Court Opinion

ID: 9686907
Source: CourtListenerOpinion
Date Created: 2023-08-24 16:11:04.117109+00
Date Added: 2024-06-11T18:18:22.893458
License: Public Domain

V. J. Brennan, J.,
(dissenting). I must dissent. In the recent case of Serafin v Serafin, 401 Mich 629; 258 NW2d 461 (1977), the Michigan Supreme Court abolished the long-standing evidentiary rule barring a husband and wife from testifying that a child born during coverture was not the offspring of both. The present state of the law guards a child born during wedlock with a strong though rebuttable presumption of legitimacy.1 Serafin, supra, 636, Maxwell v Maxwell, 15 Mich App 607; 167 NW2d 114 (1969). In cases where the husband does successfully rebut the presumption, he would not be required to support the child. Serafin, supra, 634-635. Support would then be sought from another source.

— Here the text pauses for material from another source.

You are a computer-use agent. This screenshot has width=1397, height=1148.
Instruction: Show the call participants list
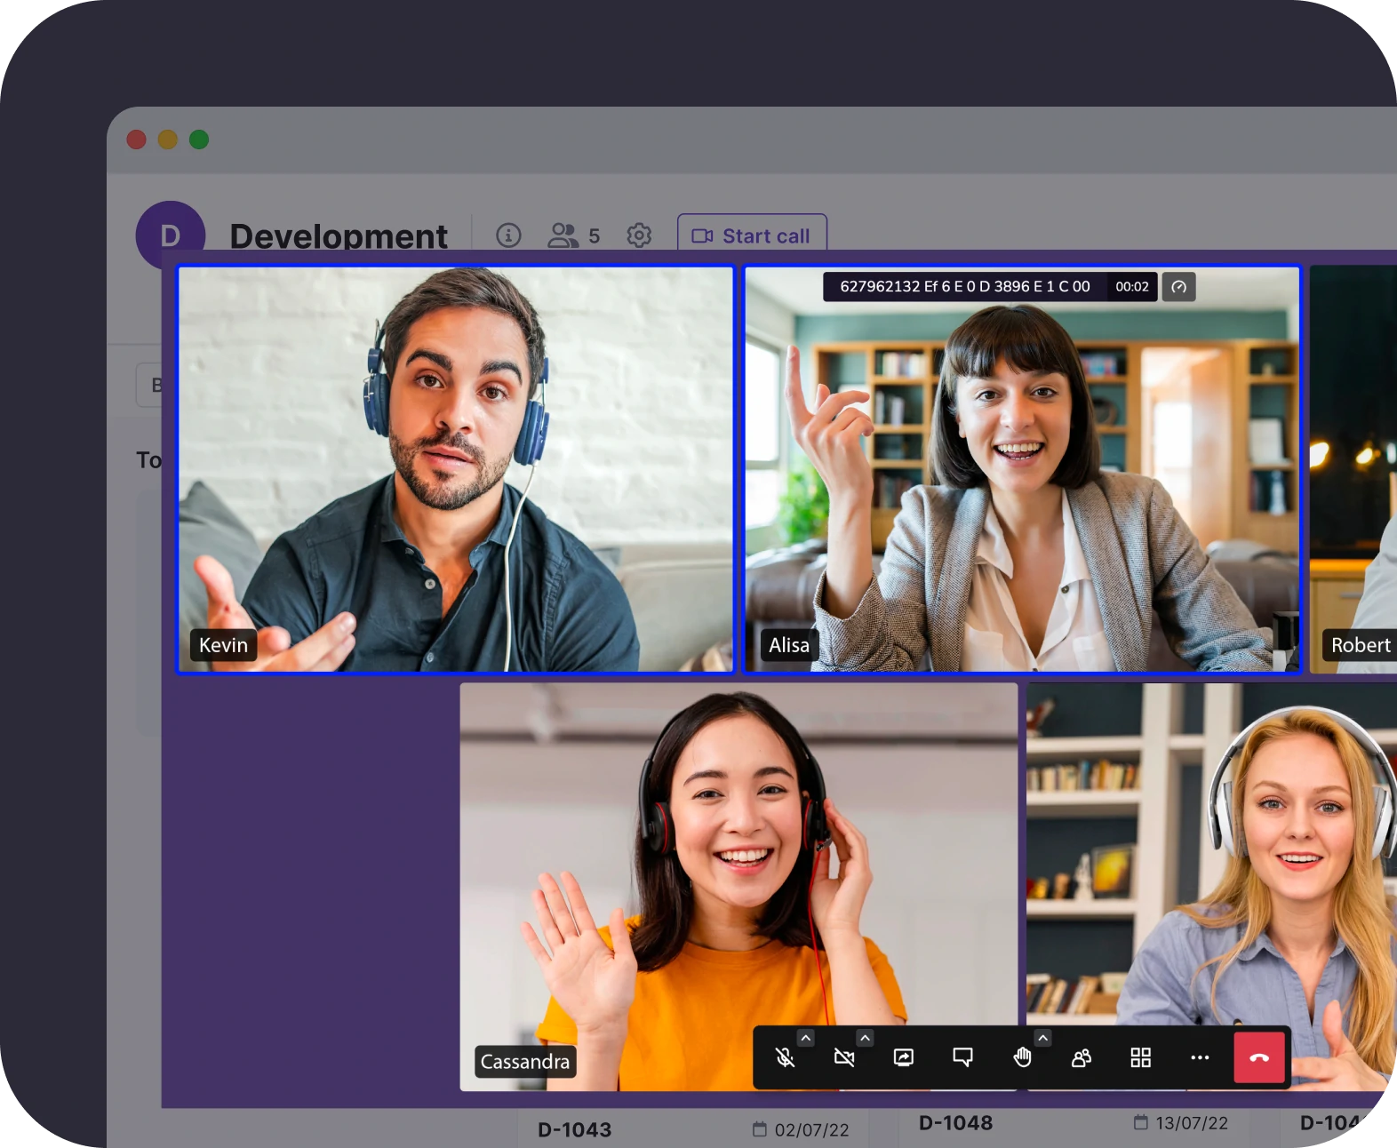pyautogui.click(x=1082, y=1057)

*236Michigan’s Paternity Act, MCL 722.711 et seq.; MSA 25.491 et seq., places the obligation of support on the parents of a child born out of wedlock. The latter is defined as "a child begotten and born to any woman who was unmarried from the conception to the date of birth of the child”, MCL 722.711(a); MSA 25.491(a). (Emphasis added.) A literal reading of the above places the child in the case at bar (since the mother was married at the time of birth) outside the ambit of that act. Such a result is unacceptable. I would hold the Paternity Act operative where the mother of the child is not lawfully married to the father of the child.

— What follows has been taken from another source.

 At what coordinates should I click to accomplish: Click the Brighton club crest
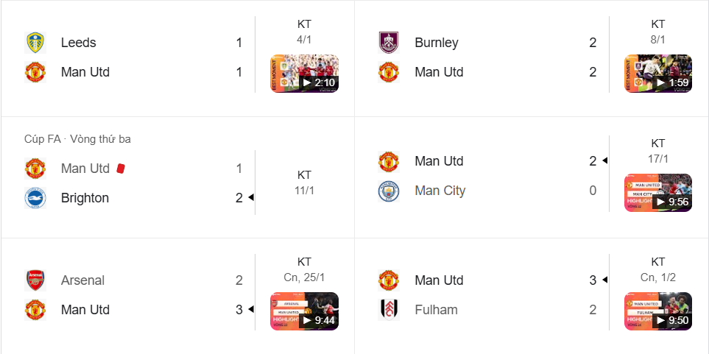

The majority has most accurately pointed out the salient differences between divorce and paternity actions with one being equitable and the other being legal in nature. In order to fully protect the interests of minor children, I would hold that both actions could be brought under a single suit with the divorce action (equity) tried before the court and the paternity action (legal) tried before a jury, if demanded. (The paternity defendant would be added as a third-party defendant in the divorce action.) Such a procedure would both foster judicial economy and minimize the possibility of long delays in determining support for minor children.

 The possibility of rebutting the presumption has been greatly increased since ,Serafín allows husband and wife themselves to testify as to illegitimacy.